Records from a data collection
—————

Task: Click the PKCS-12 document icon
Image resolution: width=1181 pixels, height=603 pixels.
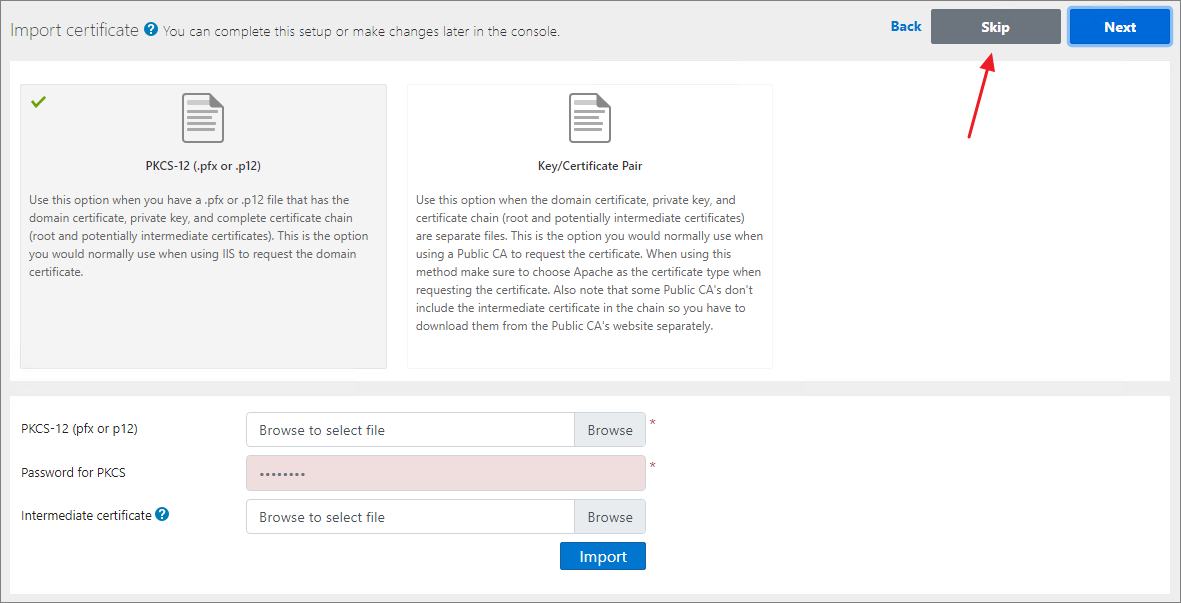Action: [203, 118]
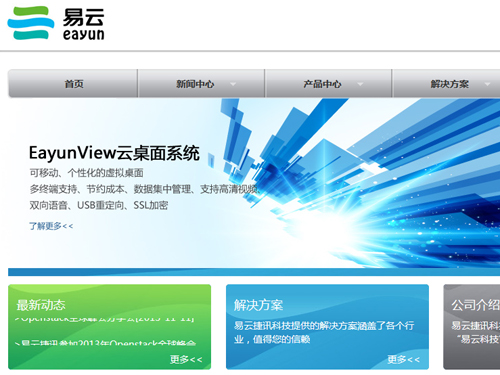Viewport: 500px width, 375px height.
Task: Open the 最新动态 panel heading
Action: (41, 305)
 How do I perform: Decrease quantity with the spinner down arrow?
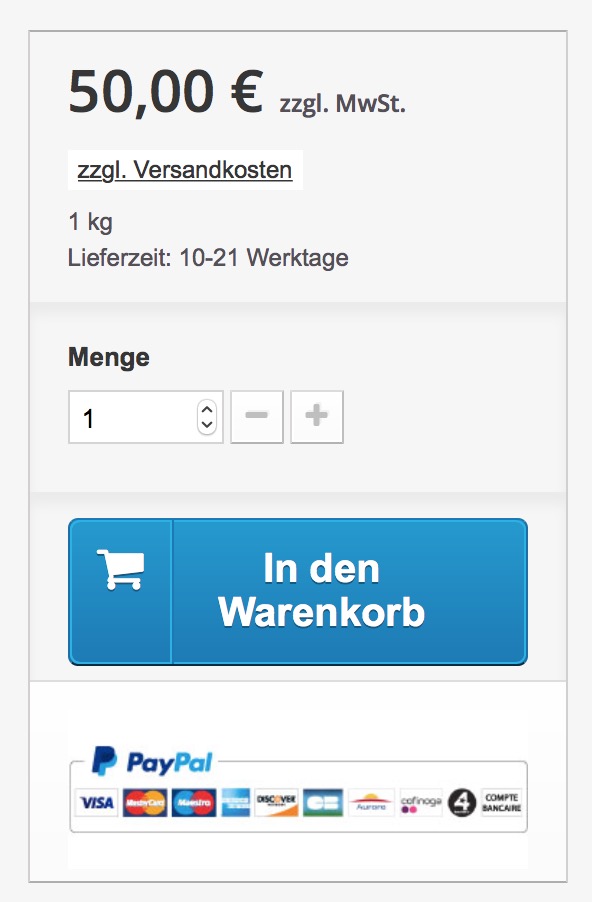[207, 425]
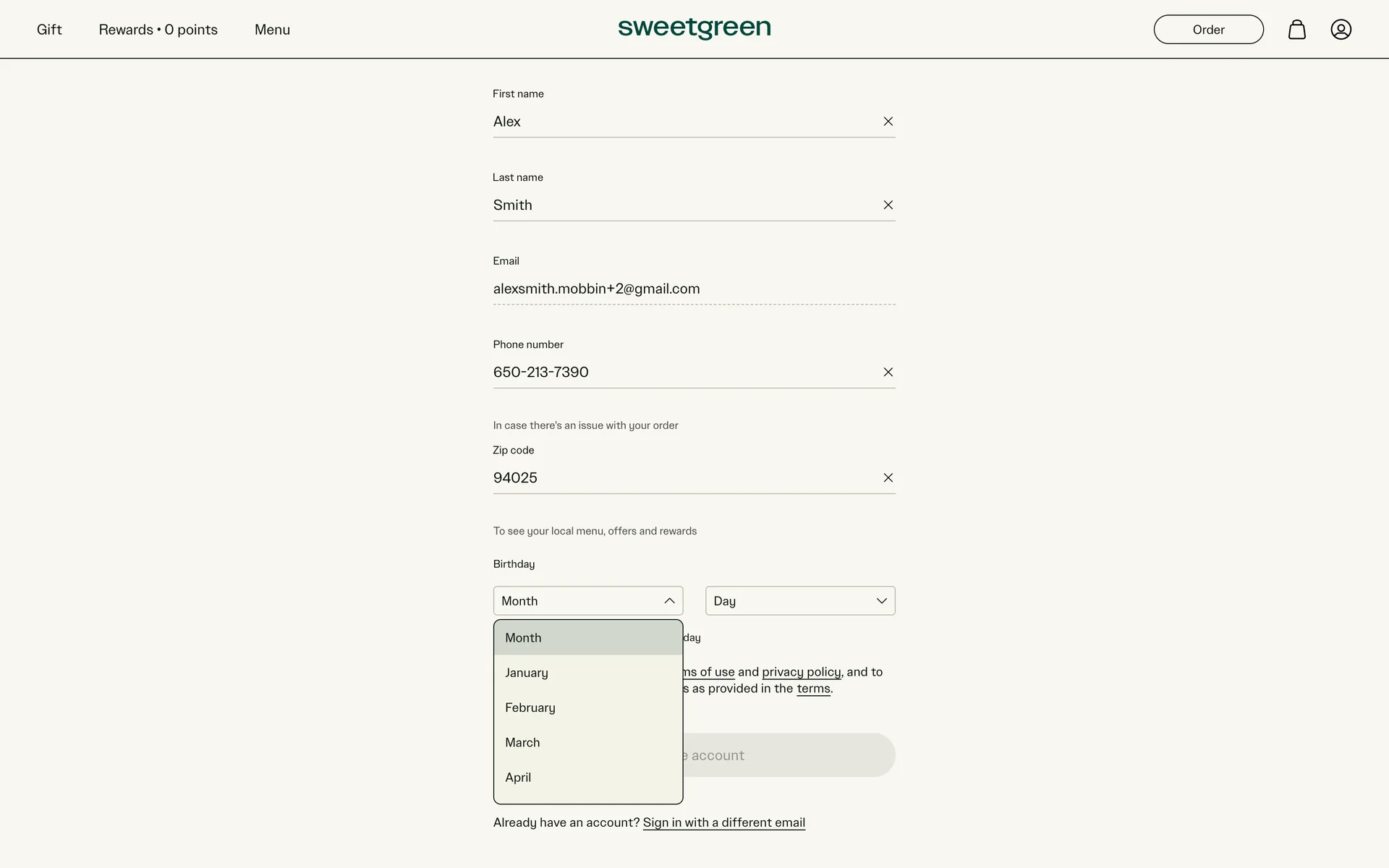Screen dimensions: 1389x868
Task: Clear the Phone number field
Action: pyautogui.click(x=888, y=373)
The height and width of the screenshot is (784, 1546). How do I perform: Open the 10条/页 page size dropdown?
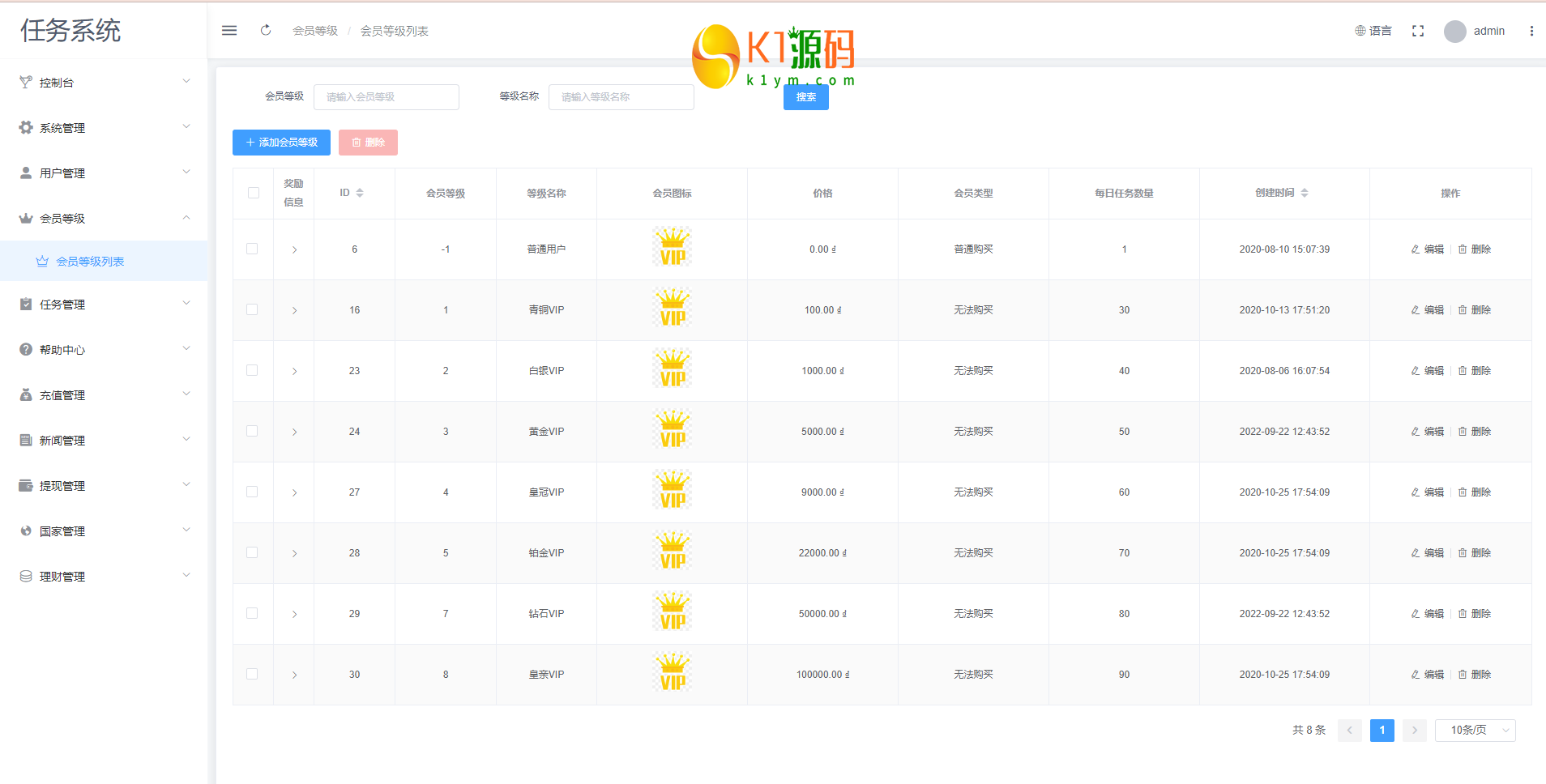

—————

Gather every line of the records above that contains the string "Task", matching case exactly.

## COMPLETE ANSWER
Task: Click the PKCS-12 document icon
Task: Open the 最新动态 panel heading
Task: Clear the Phone number field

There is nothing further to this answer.